The Dysasters (The Dysasters #1)

Numbly, Foster nodded as Cora tried to pull her satchel from across her shoulder. Foster bent and helped her. Trembling, Cora pressed the leather bag into Foster’s arms.

“Good. That’s my good girl. Take this.” Cora gasped for breath, and then spoke in one long, final burst of energy. “The address is in my bag. So are the codes to the gate and the front door and a letter for you. It’ll explain the rest, but don’t waste time reading it until you get to Sauvie. All the files are there. You have to go. Go to the address. Now. Take Tate and go. Hurry. You know how to stay under the radar. Your lives depend on it. Go.”

Foster sobbed so hard her words came out in broken, painful strips of breath. “Not without you! I can’t go without you!”

Cora’s hand shook as it reached up to cup Foster’s cheek. “I wanted more time.” She grimaced, her face blanching to a frightening gray. “At least I helped you,” she gasped. “Helped you find the first one.” She drew a labored breath and her gaze shifted to over Foster’s shoulder. “Take her now, boy. I’m trusting you to keep her safe for me.”

Foster didn’t turn, but she felt Tate at her back. Cora’s watery eyes went to Foster’s face. “I love you, my little strawberry baby girl. Always have. Since the moment I saw you. Always will.”

“I love you, too!”

“Promise you’ll do as I’ve told you: Sauvie—the letter—the boy.” Cora gasped for breath between words, her voice trembling with effort.

“I promise, Cora! I promise!”

“Thank you, baby girl. Now, finally, I can rest.”

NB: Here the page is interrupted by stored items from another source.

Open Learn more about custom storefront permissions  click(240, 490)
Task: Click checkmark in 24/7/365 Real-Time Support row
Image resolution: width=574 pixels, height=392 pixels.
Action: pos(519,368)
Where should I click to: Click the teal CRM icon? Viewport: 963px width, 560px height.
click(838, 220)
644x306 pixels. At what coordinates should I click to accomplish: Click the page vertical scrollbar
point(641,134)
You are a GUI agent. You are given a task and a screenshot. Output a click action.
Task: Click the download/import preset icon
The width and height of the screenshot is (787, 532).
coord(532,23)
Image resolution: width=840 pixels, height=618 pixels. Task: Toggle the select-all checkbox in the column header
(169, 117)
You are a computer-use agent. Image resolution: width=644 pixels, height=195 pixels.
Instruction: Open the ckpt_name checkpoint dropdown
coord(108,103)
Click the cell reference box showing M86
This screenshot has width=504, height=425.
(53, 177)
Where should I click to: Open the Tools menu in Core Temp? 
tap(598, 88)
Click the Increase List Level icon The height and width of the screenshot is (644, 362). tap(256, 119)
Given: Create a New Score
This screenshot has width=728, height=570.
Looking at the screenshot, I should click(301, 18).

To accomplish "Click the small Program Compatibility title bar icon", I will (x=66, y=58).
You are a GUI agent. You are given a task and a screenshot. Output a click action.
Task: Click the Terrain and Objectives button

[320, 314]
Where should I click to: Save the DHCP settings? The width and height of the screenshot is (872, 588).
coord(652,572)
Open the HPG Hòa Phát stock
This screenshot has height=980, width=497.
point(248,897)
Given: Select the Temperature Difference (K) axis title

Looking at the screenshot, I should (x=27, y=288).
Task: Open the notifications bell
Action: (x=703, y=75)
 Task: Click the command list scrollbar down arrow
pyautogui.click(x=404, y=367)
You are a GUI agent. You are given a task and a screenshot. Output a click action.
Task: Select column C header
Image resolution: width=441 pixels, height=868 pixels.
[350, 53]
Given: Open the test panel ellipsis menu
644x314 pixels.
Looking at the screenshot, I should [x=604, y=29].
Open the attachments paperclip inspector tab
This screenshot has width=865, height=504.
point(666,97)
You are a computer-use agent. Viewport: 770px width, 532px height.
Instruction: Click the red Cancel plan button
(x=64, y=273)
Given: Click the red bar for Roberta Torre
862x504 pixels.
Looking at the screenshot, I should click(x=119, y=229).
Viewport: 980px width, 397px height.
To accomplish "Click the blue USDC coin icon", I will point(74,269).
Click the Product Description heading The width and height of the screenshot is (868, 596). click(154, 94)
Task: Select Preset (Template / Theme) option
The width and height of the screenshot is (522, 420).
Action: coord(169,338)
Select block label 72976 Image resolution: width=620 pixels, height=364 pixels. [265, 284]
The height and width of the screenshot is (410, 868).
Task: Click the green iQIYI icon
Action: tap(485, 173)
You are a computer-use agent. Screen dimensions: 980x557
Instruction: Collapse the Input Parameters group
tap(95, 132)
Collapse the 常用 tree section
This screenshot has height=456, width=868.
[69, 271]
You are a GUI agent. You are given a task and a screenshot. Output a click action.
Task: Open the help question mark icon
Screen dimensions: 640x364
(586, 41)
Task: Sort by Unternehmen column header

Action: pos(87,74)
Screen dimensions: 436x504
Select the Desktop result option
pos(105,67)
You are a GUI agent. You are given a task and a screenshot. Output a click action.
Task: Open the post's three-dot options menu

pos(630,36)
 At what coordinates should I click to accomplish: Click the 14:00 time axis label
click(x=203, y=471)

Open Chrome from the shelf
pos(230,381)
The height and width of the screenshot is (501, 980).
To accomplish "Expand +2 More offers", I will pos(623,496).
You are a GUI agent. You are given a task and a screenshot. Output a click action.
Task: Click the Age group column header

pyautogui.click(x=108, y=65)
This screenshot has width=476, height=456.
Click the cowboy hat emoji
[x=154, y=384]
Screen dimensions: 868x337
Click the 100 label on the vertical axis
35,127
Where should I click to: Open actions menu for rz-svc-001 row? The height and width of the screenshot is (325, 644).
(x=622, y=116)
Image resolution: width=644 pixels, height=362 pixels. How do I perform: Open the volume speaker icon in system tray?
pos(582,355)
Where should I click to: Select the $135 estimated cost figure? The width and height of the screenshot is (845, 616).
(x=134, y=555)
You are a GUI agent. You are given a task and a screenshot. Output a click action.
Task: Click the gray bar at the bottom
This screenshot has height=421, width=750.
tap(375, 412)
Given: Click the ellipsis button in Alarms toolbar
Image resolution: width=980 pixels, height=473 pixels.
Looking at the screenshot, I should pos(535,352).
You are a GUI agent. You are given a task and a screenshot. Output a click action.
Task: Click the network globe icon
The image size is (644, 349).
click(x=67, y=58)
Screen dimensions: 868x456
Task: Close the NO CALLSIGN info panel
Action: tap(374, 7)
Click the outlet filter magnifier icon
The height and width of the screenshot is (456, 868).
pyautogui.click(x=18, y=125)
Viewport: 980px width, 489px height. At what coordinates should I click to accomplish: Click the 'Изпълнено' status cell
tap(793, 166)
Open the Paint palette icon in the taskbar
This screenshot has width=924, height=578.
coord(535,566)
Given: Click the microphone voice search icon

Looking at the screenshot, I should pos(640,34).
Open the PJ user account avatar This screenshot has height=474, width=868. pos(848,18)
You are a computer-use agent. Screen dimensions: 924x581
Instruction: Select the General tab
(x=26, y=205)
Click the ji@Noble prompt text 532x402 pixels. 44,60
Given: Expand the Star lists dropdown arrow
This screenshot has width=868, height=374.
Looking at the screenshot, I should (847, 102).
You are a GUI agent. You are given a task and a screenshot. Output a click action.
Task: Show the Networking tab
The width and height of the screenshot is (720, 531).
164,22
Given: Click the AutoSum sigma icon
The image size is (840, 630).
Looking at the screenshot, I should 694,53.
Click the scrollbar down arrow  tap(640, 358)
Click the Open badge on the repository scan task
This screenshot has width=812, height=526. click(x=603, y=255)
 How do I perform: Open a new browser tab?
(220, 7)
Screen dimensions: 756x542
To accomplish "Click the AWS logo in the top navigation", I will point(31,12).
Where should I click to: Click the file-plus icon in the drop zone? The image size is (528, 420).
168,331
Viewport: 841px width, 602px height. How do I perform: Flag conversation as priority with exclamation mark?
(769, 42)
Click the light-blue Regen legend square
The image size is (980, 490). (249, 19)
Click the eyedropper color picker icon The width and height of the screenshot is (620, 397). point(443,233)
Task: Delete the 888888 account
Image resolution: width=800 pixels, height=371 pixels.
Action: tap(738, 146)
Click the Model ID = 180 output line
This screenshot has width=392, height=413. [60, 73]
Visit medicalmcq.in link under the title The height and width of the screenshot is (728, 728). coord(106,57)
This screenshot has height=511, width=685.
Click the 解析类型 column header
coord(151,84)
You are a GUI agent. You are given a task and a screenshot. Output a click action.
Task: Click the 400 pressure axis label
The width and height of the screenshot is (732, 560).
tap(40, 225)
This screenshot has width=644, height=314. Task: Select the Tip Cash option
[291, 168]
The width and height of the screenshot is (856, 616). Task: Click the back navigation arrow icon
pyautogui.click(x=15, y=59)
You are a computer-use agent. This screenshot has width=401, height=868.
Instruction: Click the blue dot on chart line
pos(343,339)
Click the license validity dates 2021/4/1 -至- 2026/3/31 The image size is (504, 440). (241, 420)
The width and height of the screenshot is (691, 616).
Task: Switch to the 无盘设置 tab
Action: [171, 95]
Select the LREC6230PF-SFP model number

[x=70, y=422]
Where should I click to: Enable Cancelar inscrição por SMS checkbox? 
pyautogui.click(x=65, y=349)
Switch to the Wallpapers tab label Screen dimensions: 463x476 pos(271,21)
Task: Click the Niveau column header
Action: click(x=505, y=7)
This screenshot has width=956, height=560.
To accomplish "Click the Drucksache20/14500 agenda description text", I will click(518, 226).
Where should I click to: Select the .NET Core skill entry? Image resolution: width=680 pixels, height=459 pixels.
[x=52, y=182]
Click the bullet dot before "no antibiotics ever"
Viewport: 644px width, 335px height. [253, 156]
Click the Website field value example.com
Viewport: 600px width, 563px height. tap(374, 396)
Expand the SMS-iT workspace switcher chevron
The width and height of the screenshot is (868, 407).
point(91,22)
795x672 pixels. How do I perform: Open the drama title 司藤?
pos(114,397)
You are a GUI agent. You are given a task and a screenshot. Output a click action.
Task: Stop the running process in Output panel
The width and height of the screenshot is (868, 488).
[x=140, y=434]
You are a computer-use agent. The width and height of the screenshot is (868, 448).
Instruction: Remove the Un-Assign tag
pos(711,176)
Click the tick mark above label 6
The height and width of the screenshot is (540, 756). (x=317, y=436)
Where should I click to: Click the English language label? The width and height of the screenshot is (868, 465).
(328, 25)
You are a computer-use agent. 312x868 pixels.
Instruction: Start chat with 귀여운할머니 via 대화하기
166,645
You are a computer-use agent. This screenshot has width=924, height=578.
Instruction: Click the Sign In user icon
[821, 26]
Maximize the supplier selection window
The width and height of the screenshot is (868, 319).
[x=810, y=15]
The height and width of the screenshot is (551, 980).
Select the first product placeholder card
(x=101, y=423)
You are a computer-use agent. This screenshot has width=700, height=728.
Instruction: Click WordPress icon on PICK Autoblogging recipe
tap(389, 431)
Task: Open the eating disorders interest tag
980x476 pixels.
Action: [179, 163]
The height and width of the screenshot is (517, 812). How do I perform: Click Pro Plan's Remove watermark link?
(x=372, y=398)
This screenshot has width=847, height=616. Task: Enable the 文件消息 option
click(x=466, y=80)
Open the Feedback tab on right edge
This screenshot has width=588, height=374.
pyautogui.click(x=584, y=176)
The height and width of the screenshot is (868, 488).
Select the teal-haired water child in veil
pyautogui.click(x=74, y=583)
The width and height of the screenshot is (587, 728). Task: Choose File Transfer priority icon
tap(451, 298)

Cora’s breath hitched, her familiar brown eyes widening as if she’d been surprised by something remarkably, wonderfully amazing and then her hand fell from Foster’s face as she released her final breath.

Foster’s heart beat so fast and so unbearably loud, she felt like that was all she was—just one raw and bleeding heart in the middle of a football field.

“Cora!” she screamed. “Cora!”

Strong hands captured Foster’s shoulders, lifting her and pulling her from Cora’s still body. Foster fought—kicked and shrieked for him to let her go—but it was like fighting a brick wall.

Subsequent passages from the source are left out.